Efforts to Ban Undercover Video Stalled
Animal welfare trumps factory farms
Two months ago, it looked like the Iowa legislature would easily pass a new measure to stop animal protection groups capturing video of abuse at factory farms. But public opinion seems to be against the whole attempt.
A bill that would make it a criminal offence to make secret videos in factory farms quickly cleared the Iowa state House, but ran into trouble in the Senate, and now seems dead, at least for this session. Similar attempts in Minnesota and Florida have also not fared well.

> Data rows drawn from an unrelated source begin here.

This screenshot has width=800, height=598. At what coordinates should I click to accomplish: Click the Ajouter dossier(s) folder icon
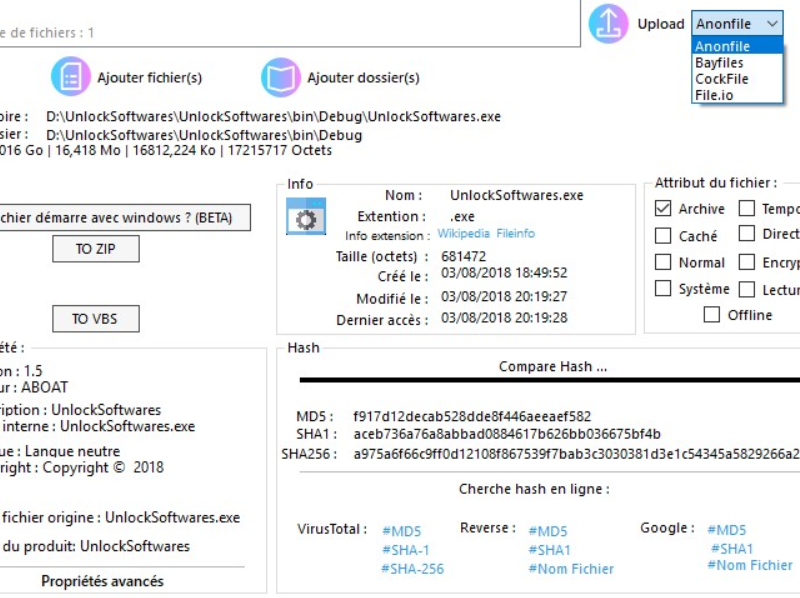click(x=281, y=77)
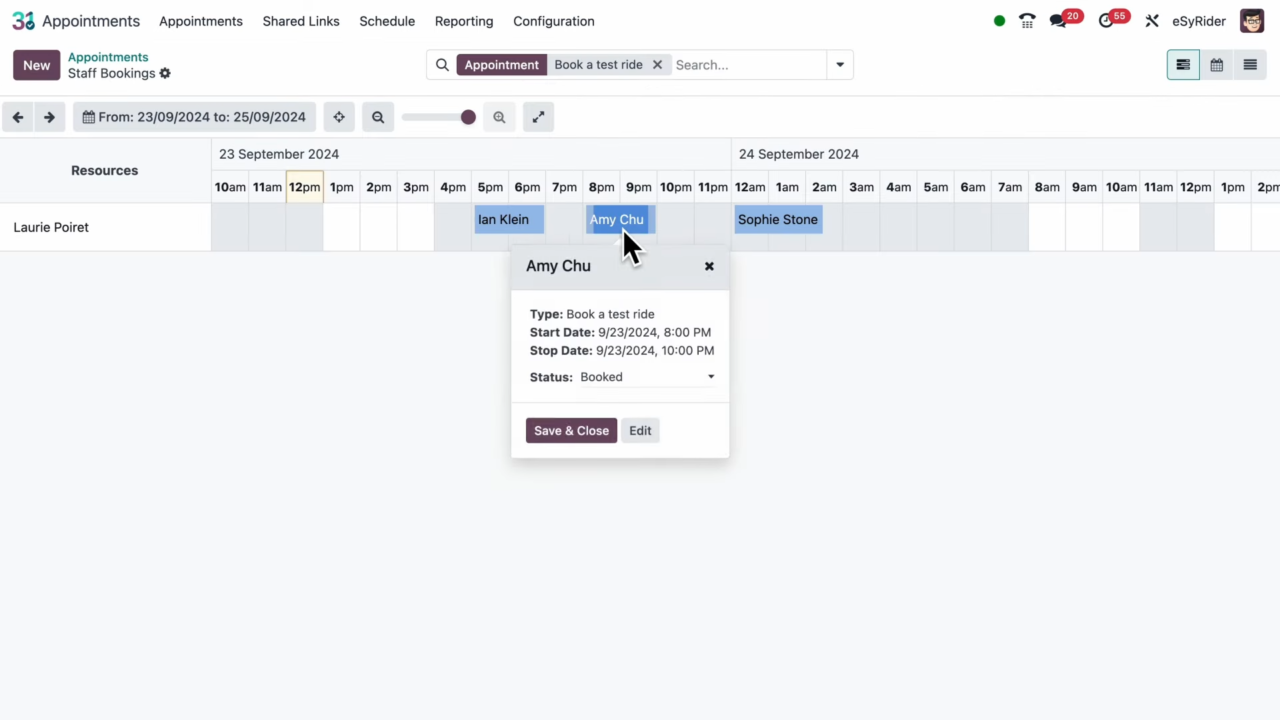Expand the search options dropdown arrow

[839, 64]
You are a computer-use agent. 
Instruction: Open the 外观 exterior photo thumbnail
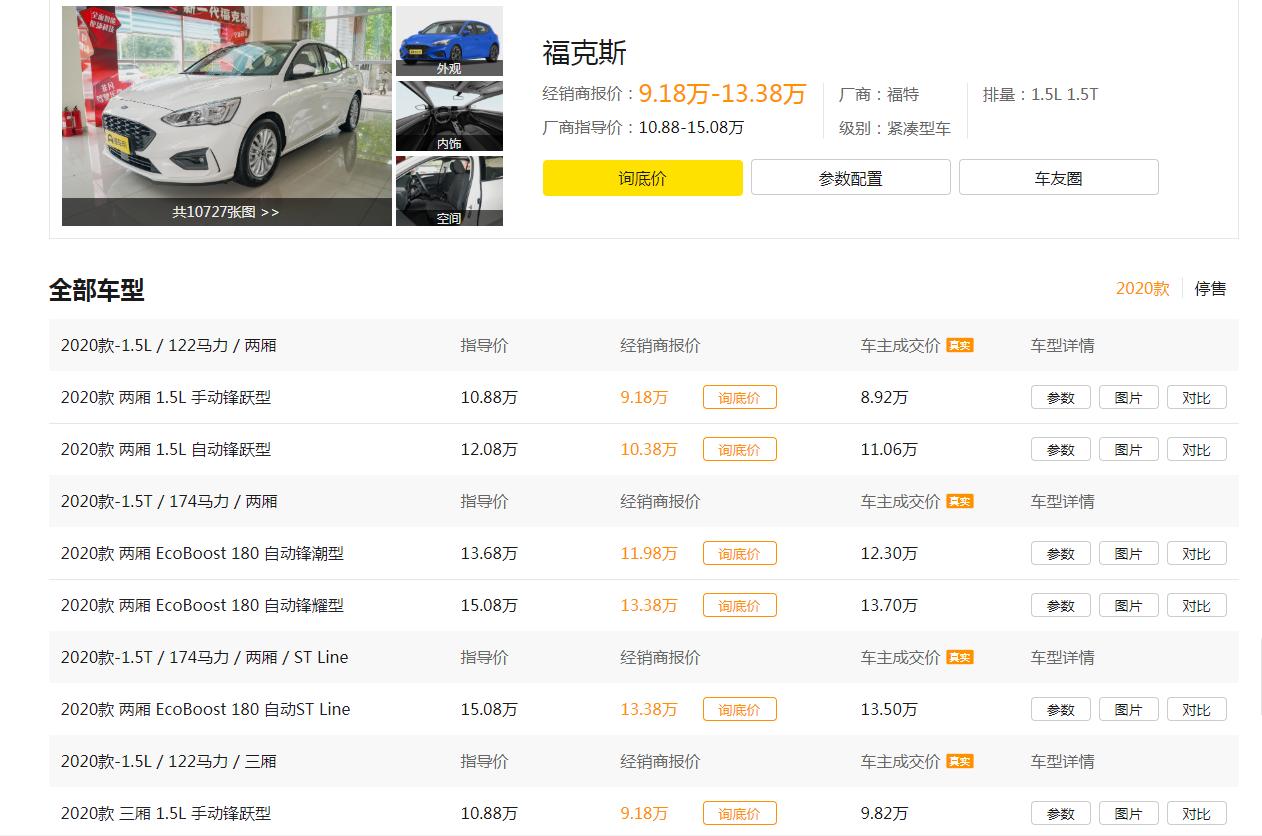(449, 40)
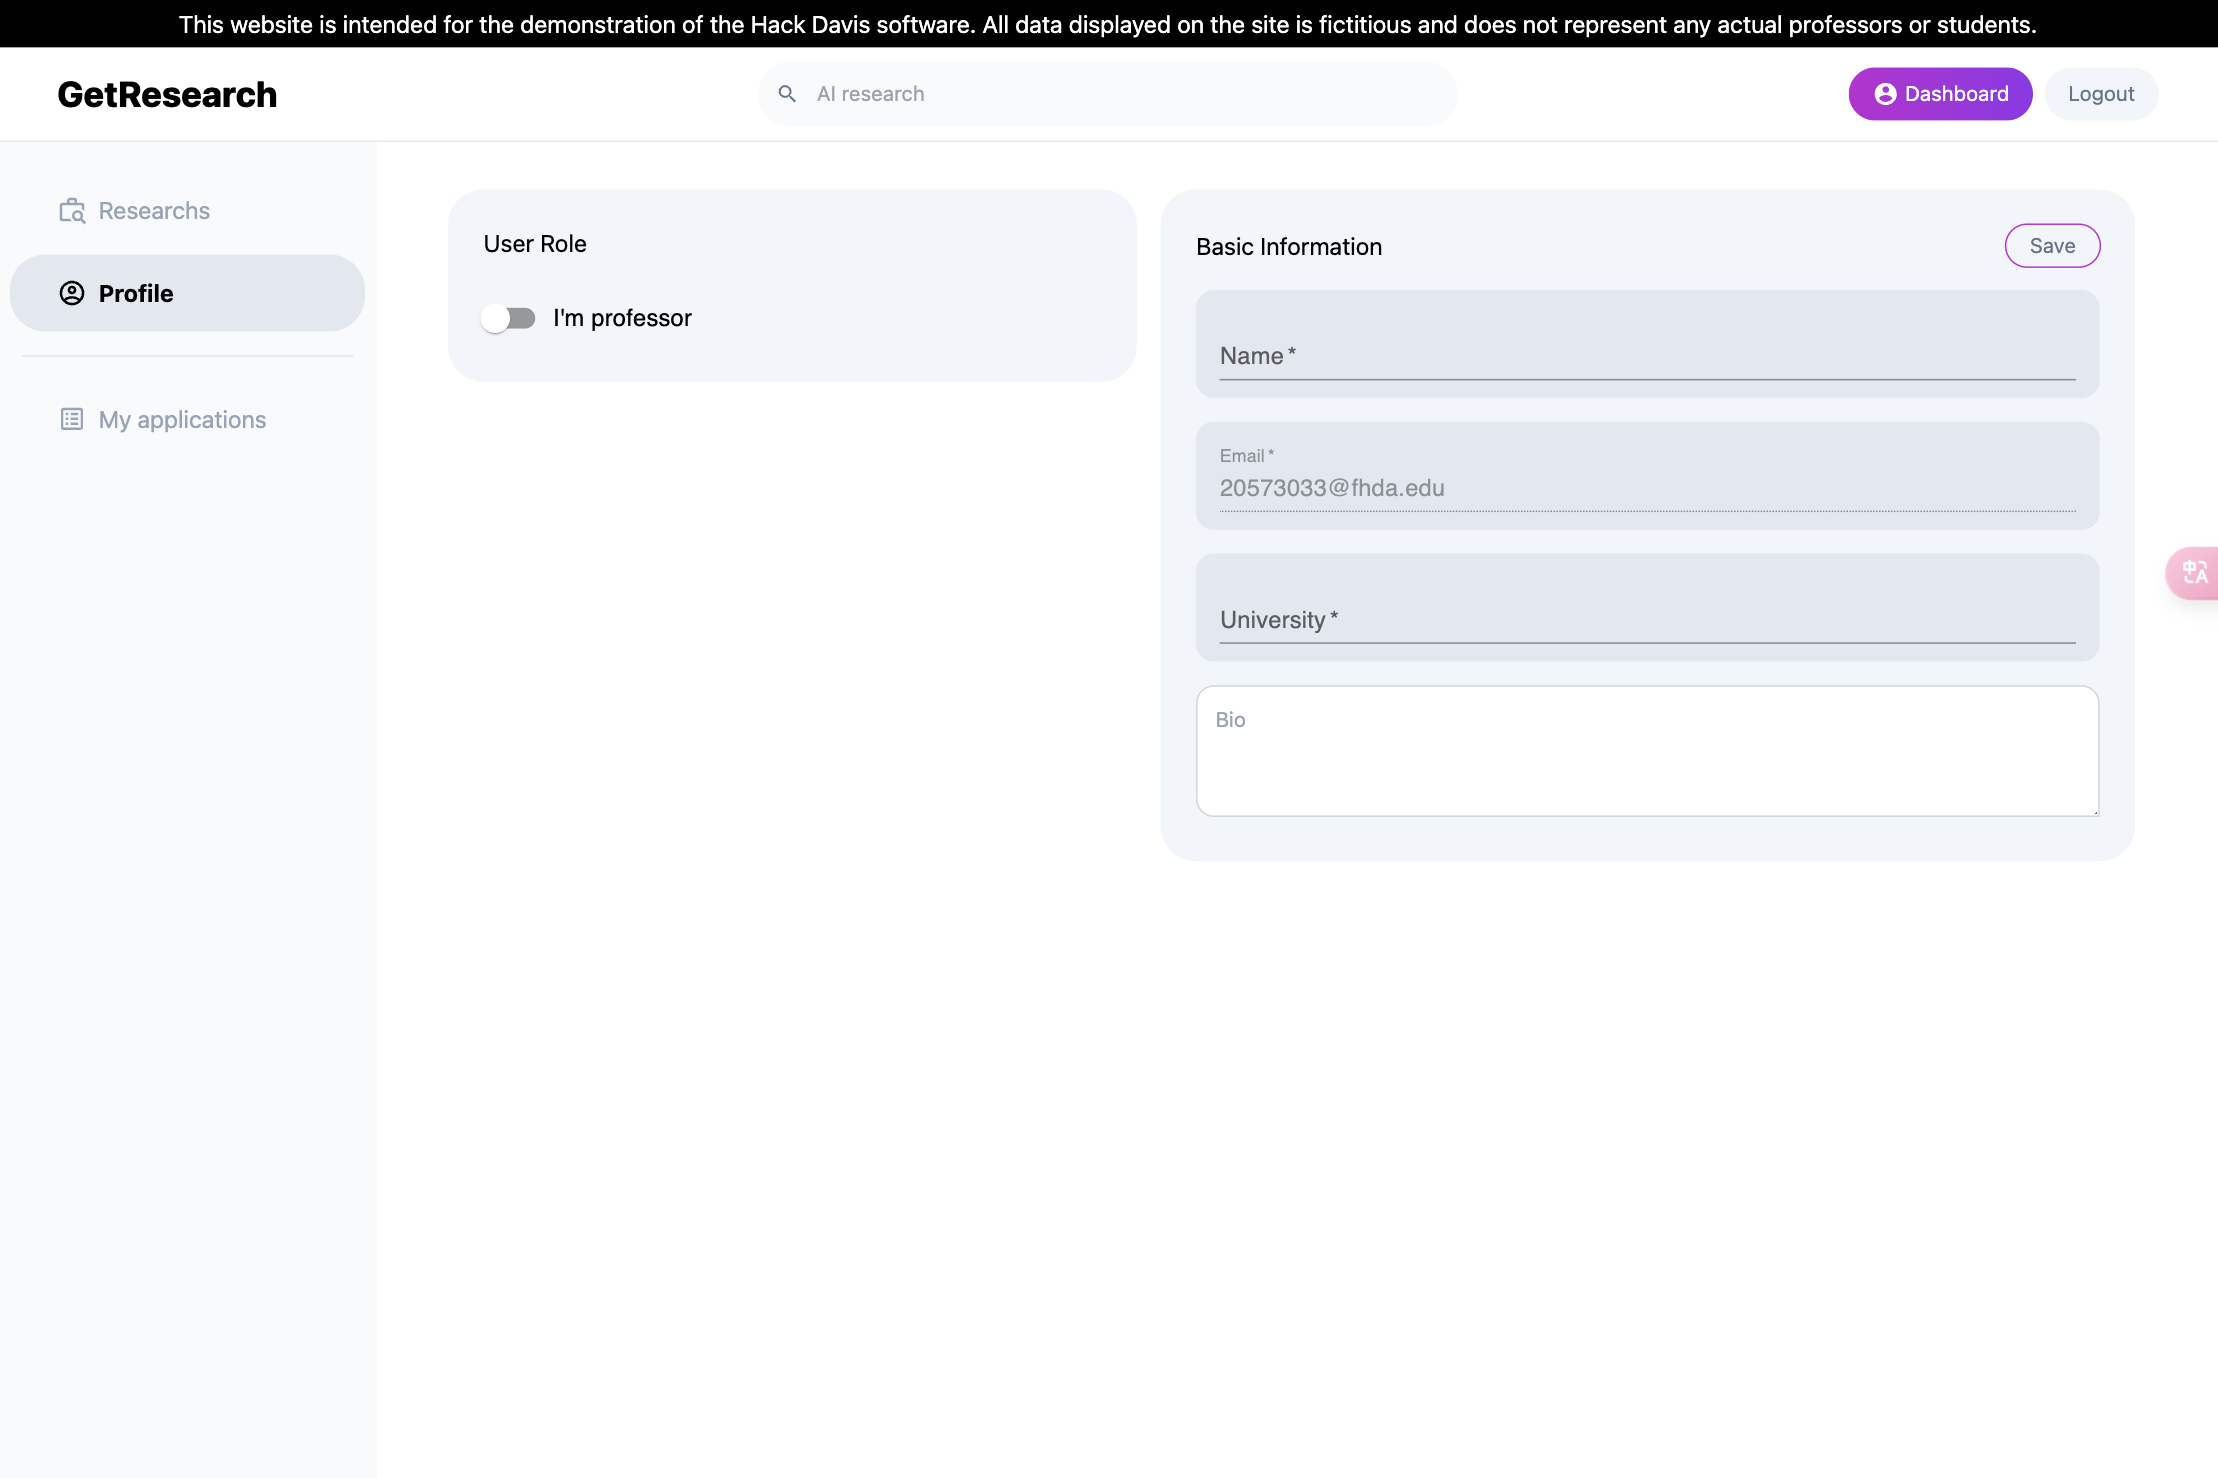Image resolution: width=2218 pixels, height=1478 pixels.
Task: Click the My applications list icon
Action: click(x=72, y=419)
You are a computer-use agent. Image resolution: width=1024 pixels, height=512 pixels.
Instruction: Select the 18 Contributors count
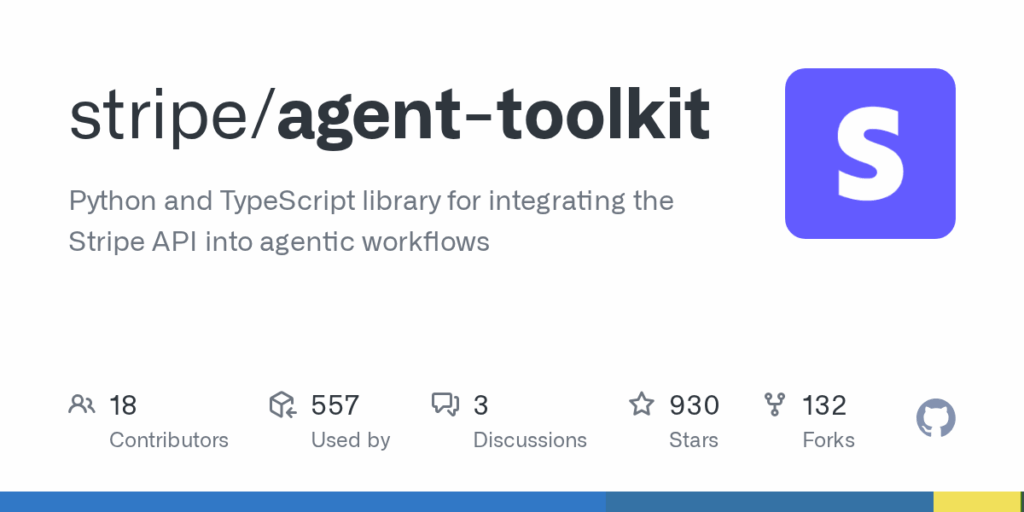(x=123, y=406)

Factory farms have claimed that the horrific videos of animal abuse give an unfair impression of the industry and are obtained under false pretenses by undercover experts who don’t really need a job but simply want to get inside the facilities. They say the groups who produce the videos have their own agenda and are trying to convince Americans to go vegan.
“I feel it is wrong to absolutely lie to get a job to try to defame the employer,” said Rep. Annette Sweeney, a farmer and Republican legislator from the small northern Iowa town of Alden who sponsored the bill.
Animal rights activists respond that factory farms want to stop the public from seeing how their animals are treated.
Factory farmers say that animal rights groups want to put an end to farming. Humane organizations say that’s not the case.
“What we’re trying to do is expose things that might not otherwise be exposed and as a result make agriculture even better,” said Carol Rigelon of the Humane Society of the United States.